§ **EXTRACTED INFORMATION**:
---+---

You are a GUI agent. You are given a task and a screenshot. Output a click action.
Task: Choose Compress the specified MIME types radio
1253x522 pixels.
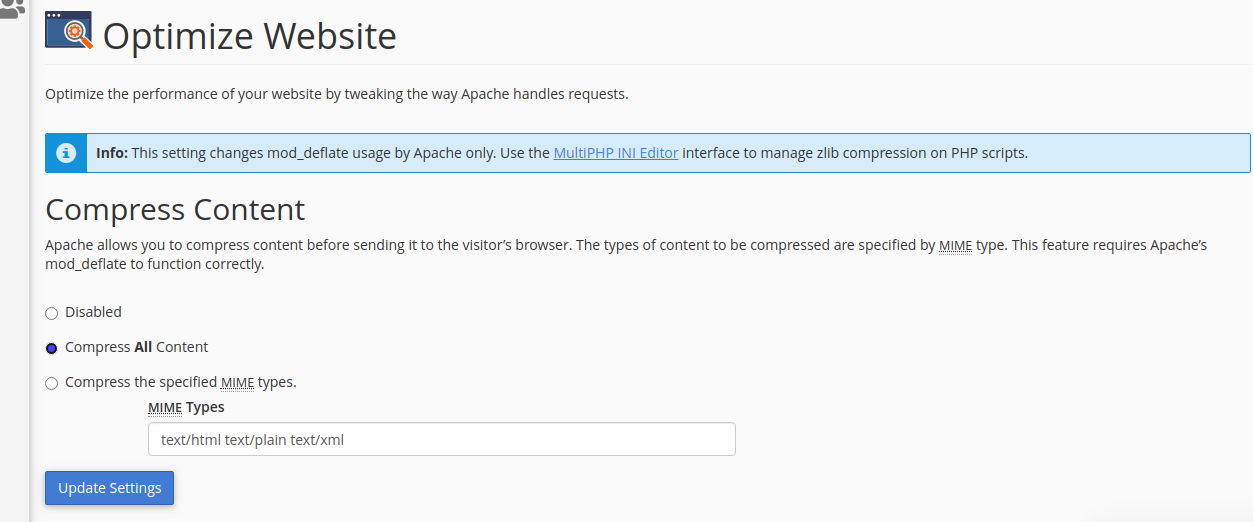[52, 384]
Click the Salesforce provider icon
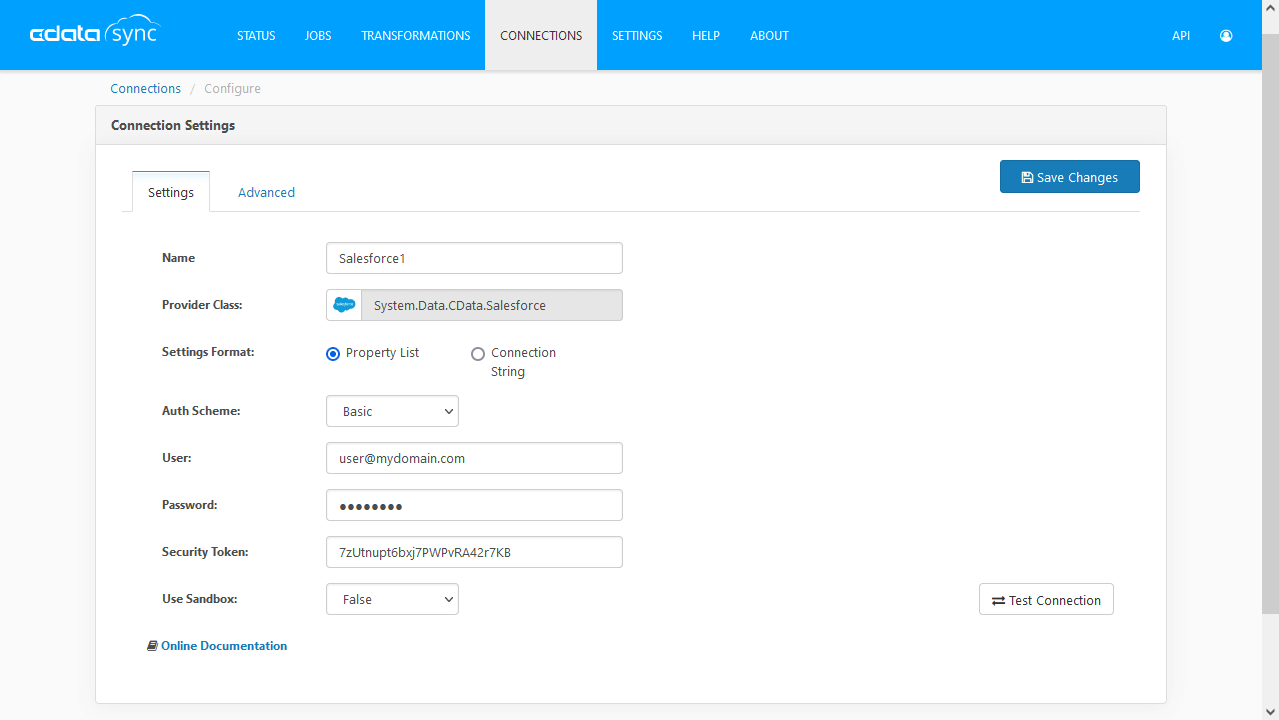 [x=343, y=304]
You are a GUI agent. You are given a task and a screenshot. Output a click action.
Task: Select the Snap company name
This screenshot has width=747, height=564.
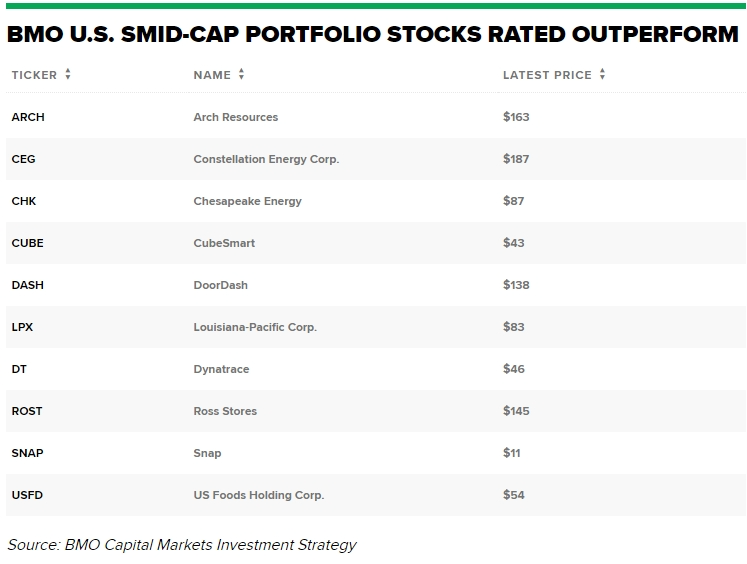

---+---

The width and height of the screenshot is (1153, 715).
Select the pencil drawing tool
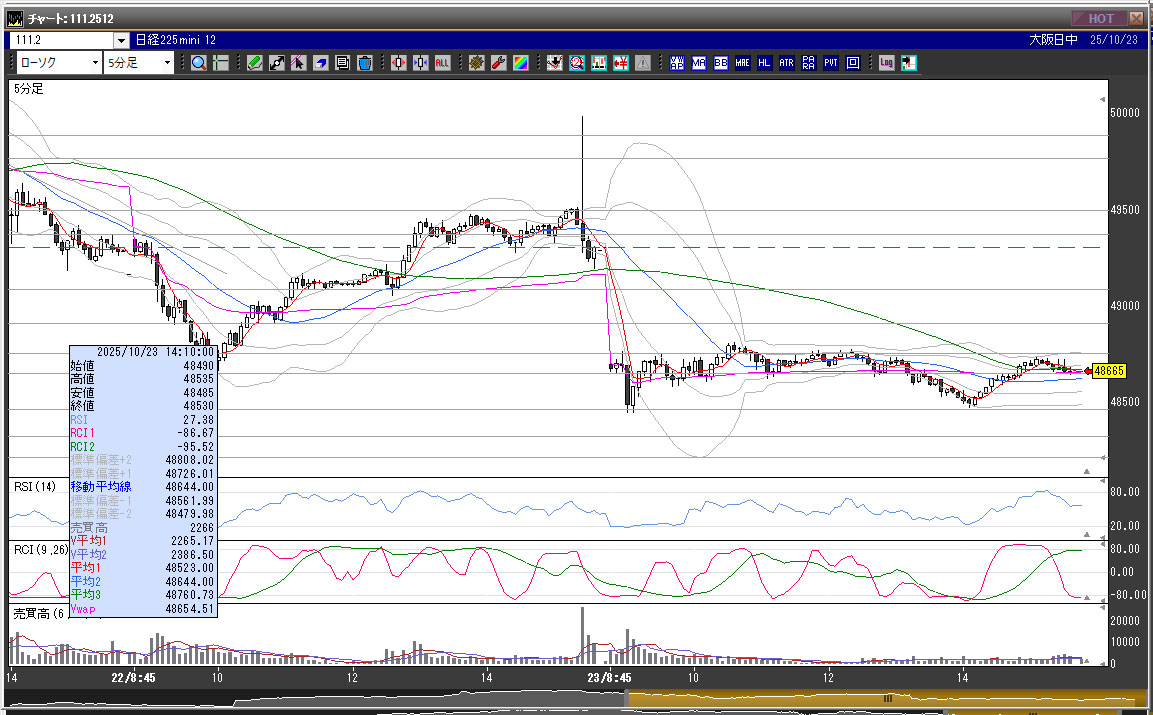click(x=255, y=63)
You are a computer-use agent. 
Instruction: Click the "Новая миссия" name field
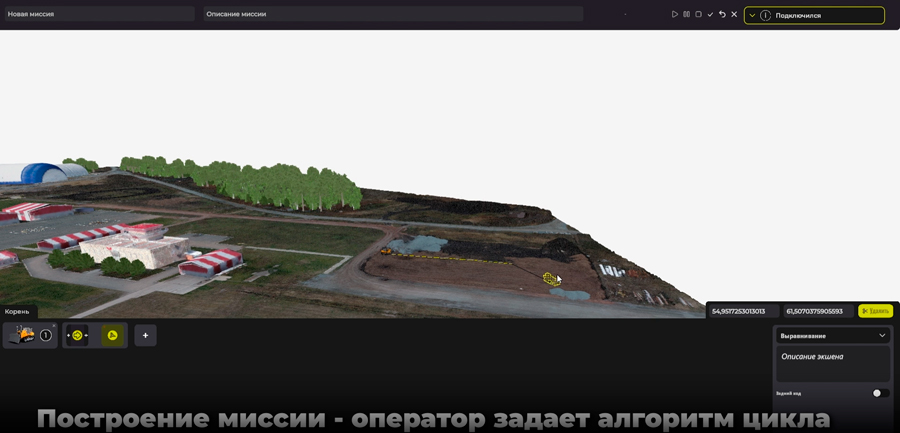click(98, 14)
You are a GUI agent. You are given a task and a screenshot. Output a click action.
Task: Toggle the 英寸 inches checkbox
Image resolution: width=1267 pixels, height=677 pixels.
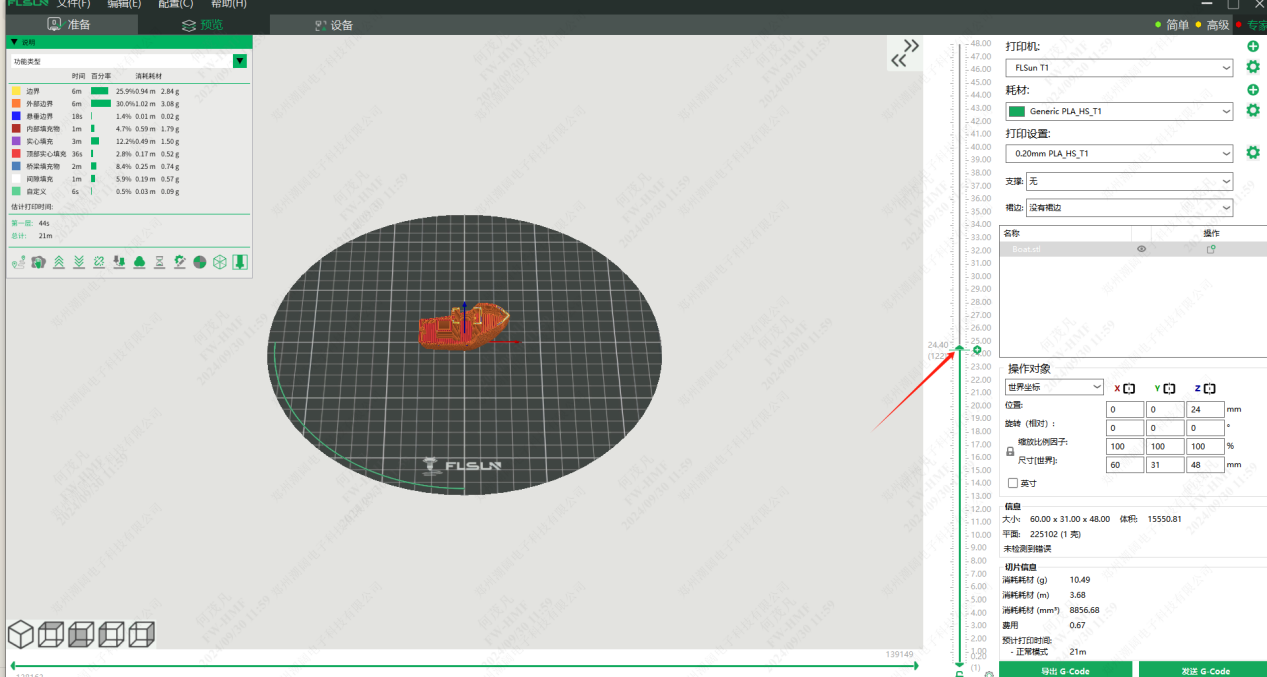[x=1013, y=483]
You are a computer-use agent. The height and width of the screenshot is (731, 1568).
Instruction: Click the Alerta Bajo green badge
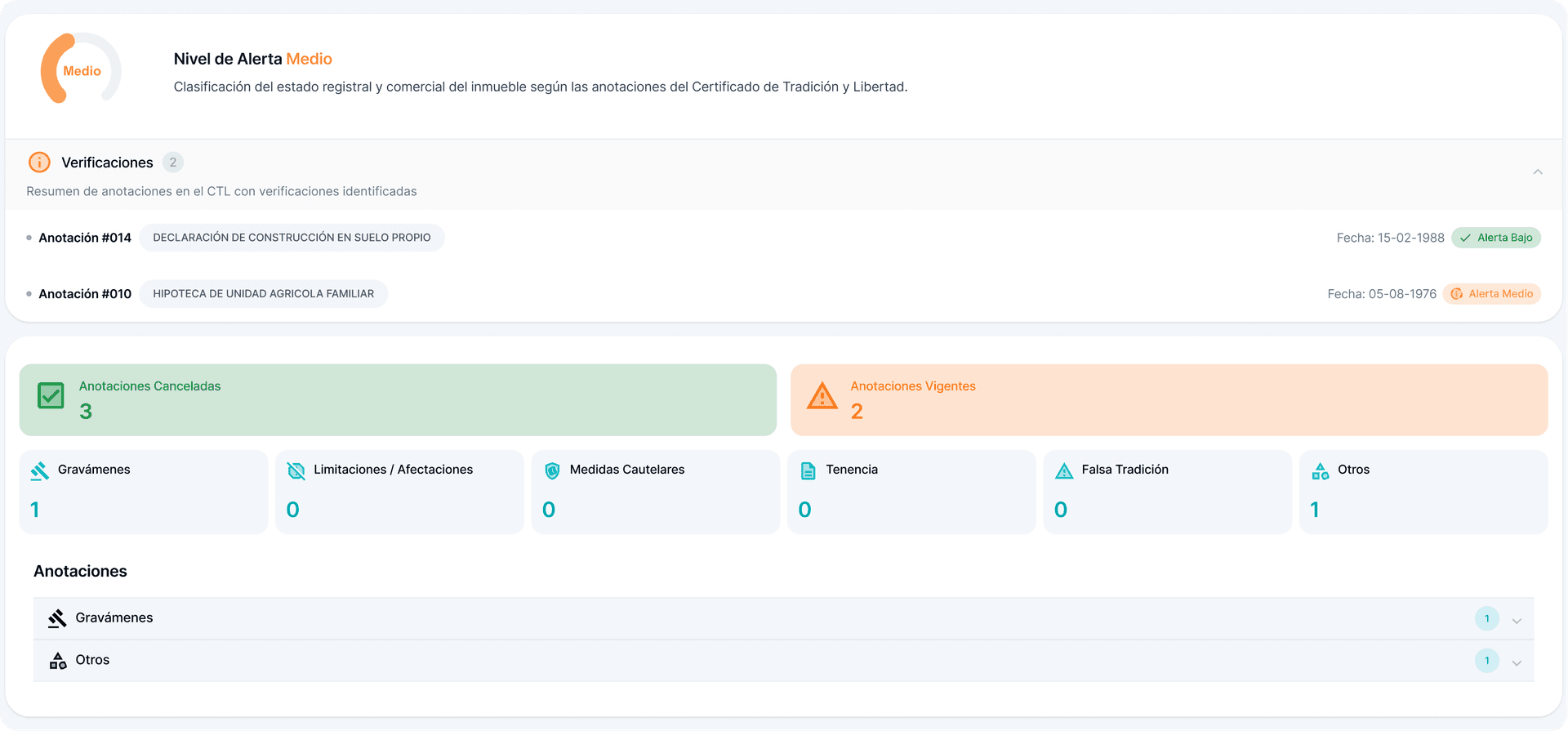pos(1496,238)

---+---

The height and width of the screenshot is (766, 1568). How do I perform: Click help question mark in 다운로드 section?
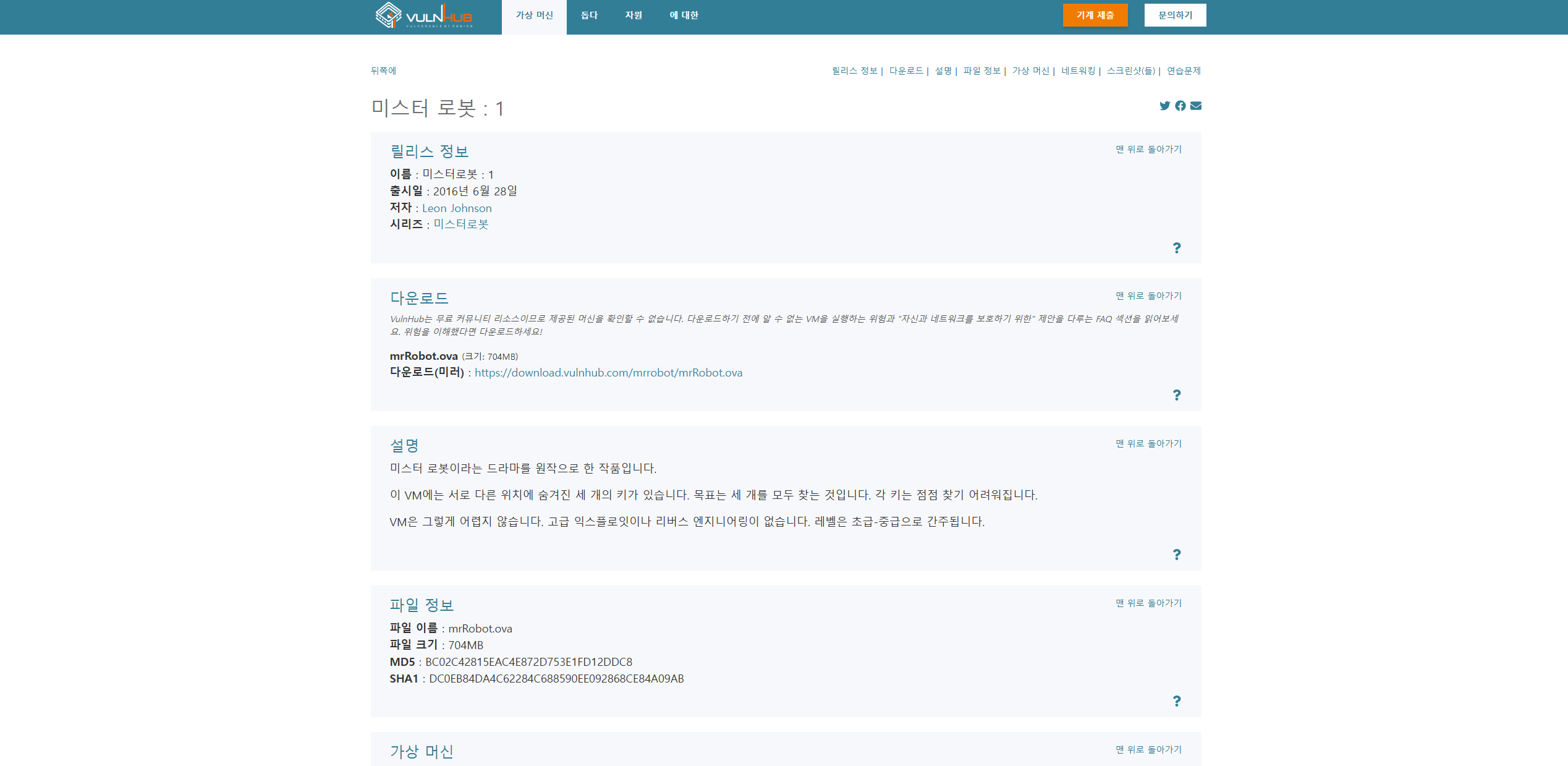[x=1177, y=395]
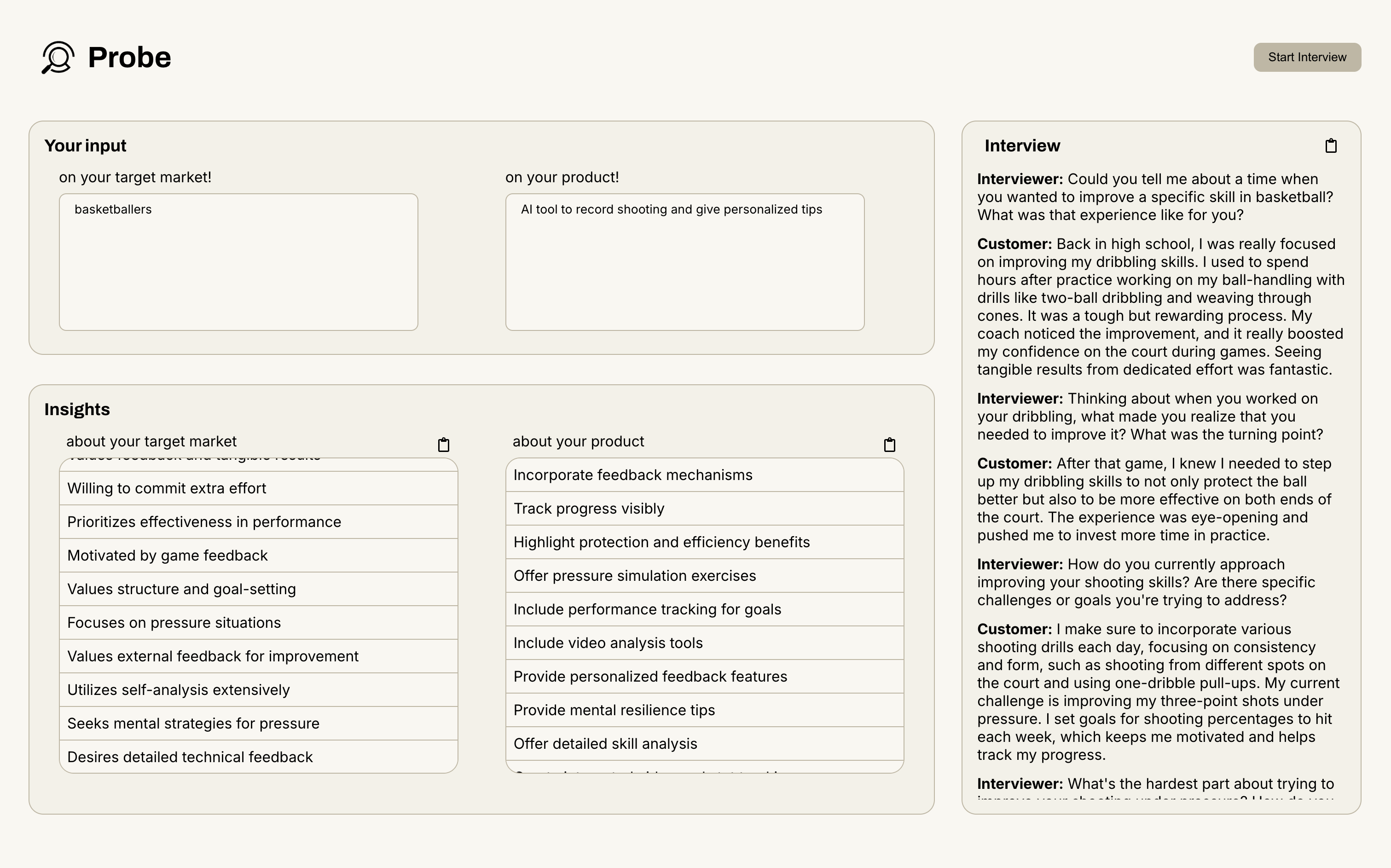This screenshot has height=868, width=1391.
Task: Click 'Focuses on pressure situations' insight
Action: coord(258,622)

---+---

§ **SHORT EXERCISE**:
Convert the part that opens with the line containing "The height and width of the screenshot is (766, 1568)." and closes with the line containing "Action: coord(258,622)" into a Markdown table with the columns Row and Line, one numbered row per line and blank lines left out. Leave the pictures out of the answer.

§ **WRITTEN ANSWER**:
| Row | Line |
|---|---|
| 1 | The height and width of the screenshot is (766, 1568). How do I perform: Click help question mark in 다운로드 section? |
| 2 | [x=1177, y=395] |
| 3 | This screenshot has height=868, width=1391. |
| 4 | Task: Click 'Focuses on pressure situations' insight |
| 5 | Action: coord(258,622) |